Bazen kitap okuyan insanların bulunduğu menzil ve potansiyelden ileriye değil de geriye taban teptiğini düşünüyorum. Yukarıdaki iletiyi de hipotezimin bir hücceti hüviyetinde değerlendirebilirsiniz. Mütalaa ettiği kitap türlerine göre kişiyi bir kalıba sokmak, bir klasman belirlemek ne tür bir zekanın mahsulüdür?
Ortaokul veya lise öğrencilerinin derslerden yüksek not alanları ''ZEKİ'' olarak mütalaa etmesi gibi komik, basit ve masumca.
Ya da kökeni eşelendiğinde ta antik çağ zamanlarında zuhur ettiği görülen burç safsatası ile kişinin mizaç ve hasletinin tayin edilmesini
geldiğimiz 21. yüzyıldan, enformasyon çağından bile utanmayan güruhun bunu hala sürdürmesi ve buna rağbet ile alaka göstermesi kadar akıl dışı ve cahilce. (Burçların bir zırva ve palavradan ibaret olduğunu delillerle gösterdiğimizde ''fala inanmam ama falsız da kalmam'' sözüne sırt dayayanları ise Allah'a havale ediyoruz)
Veya fantastik, romantik, aşk ve polisiye kabilinden muhtevaya sahip kitaplar okuyup kendini ''bilgili''
addedenler kadar gülünç ve çocukça.
Bugün siyah renk seviyorum, yarın ise beyaz renk seviyorum diyecek kadar değişkenliğe ve ruh haline sahip girift ve kompleks insanoğluna
kim neye istinat ile 2-3 parametreden müteşekkil basit ve yalın denklem biçecek?

**Verilen Malzeme:**

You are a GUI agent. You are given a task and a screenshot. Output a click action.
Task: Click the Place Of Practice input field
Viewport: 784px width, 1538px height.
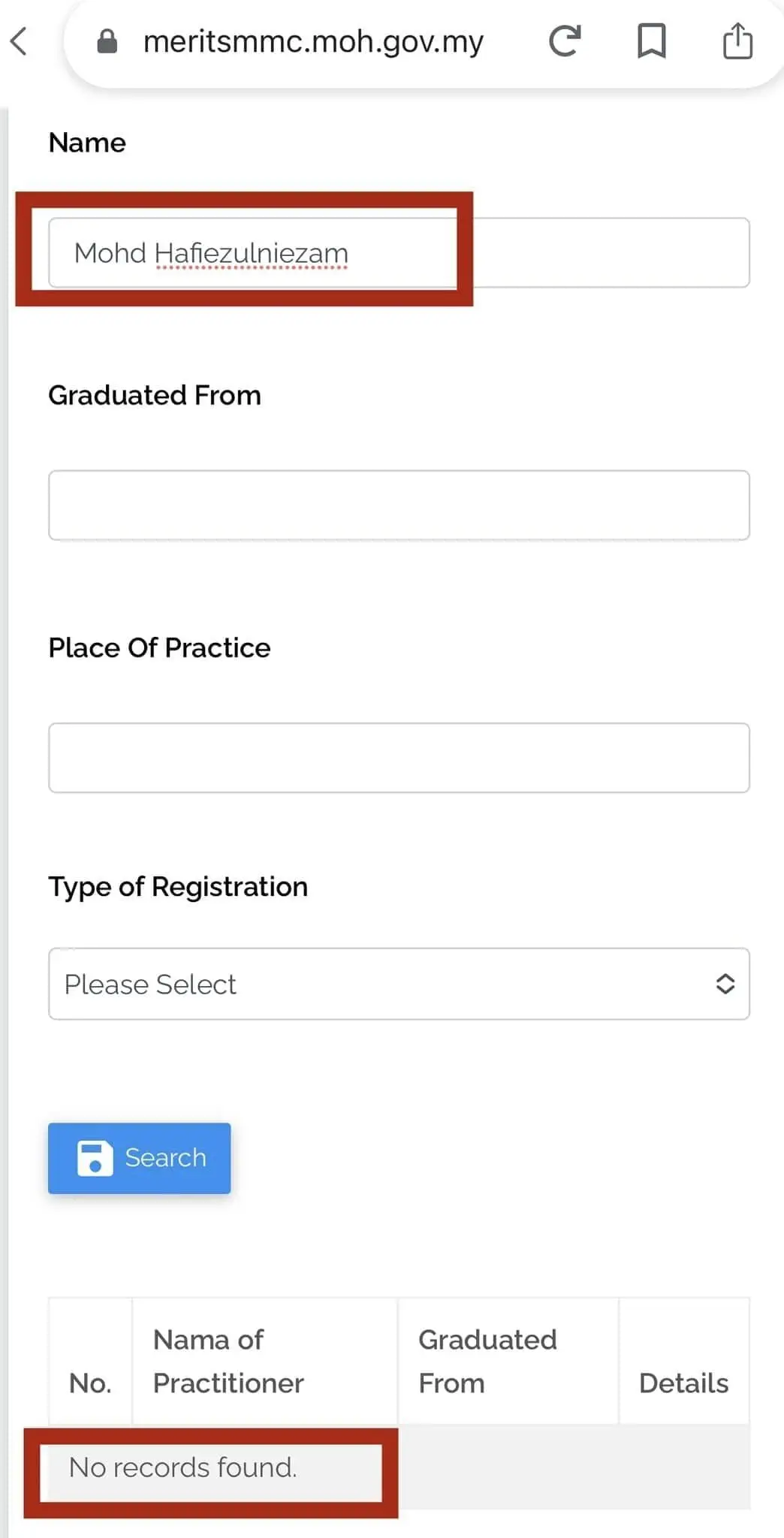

**Görevler ve Alıştırmalar:**
A. Metin alıntısına göre, insanları okudukları kitap türüne bakarak bir kalıba sokmak neden doğru değil? Bir ila üç cümleyle açıklayın.
B. Metin alıntısından bir bölümü değiştirmeden yazın: "Bazen kitap okuyan" sözlerinin geçtiği yerden başlayın, "Allah'a havale ediyoruz)" sözlerinden sonra durun.
C. Metin alıntısında adı geçen kitap türlerinin hepsini sıralayın.

**Görevlere Göre Çözümler:**
A. İnsan, bugün siyah rengi, yarın beyaz rengi sevdiğini söyleyecek kadar değişken, ruh haline bağlı, girift ve karmaşık bir varlıktır. Böyle birine iki üç ölçütten oluşan basit ve yalın bir denklem biçilemez.

B.
Bazen kitap okuyan insanların bulunduğu menzil ve potansiyelden ileriye değil de geriye taban teptiğini düşünüyorum. Yukarıdaki iletiyi de hipotezimin bir hücceti hüviyetinde değerlendirebilirsiniz. Mütalaa ettiği kitap türlerine göre kişiyi bir kalıba sokmak, bir klasman belirlemek ne tür bir zekanın mahsulüdür?
Ortaokul veya lise öğrencilerinin derslerden yüksek not alanları ''ZEKİ'' olarak mütalaa etmesi gibi komik, basit ve masumca.
Ya da kökeni eşelendiğinde ta antik çağ zamanlarında zuhur ettiği görülen burç safsatası ile kişinin mizaç ve hasletinin tayin edilmesini
geldiğimiz 21. yüzyıldan, enformasyon çağından bile utanmayan güruhun bunu hala sürdürmesi ve buna rağbet ile alaka göstermesi kadar akıl dışı ve cahilce. (Burçların bir zırva ve palavradan ibaret olduğunu delillerle gösterdiğimizde ''fala inanmam ama falsız da kalmam'' sözüne sırt dayayanları ise Allah'a havale ediyoruz)

C. fantastik, romantik, aşk, polisiye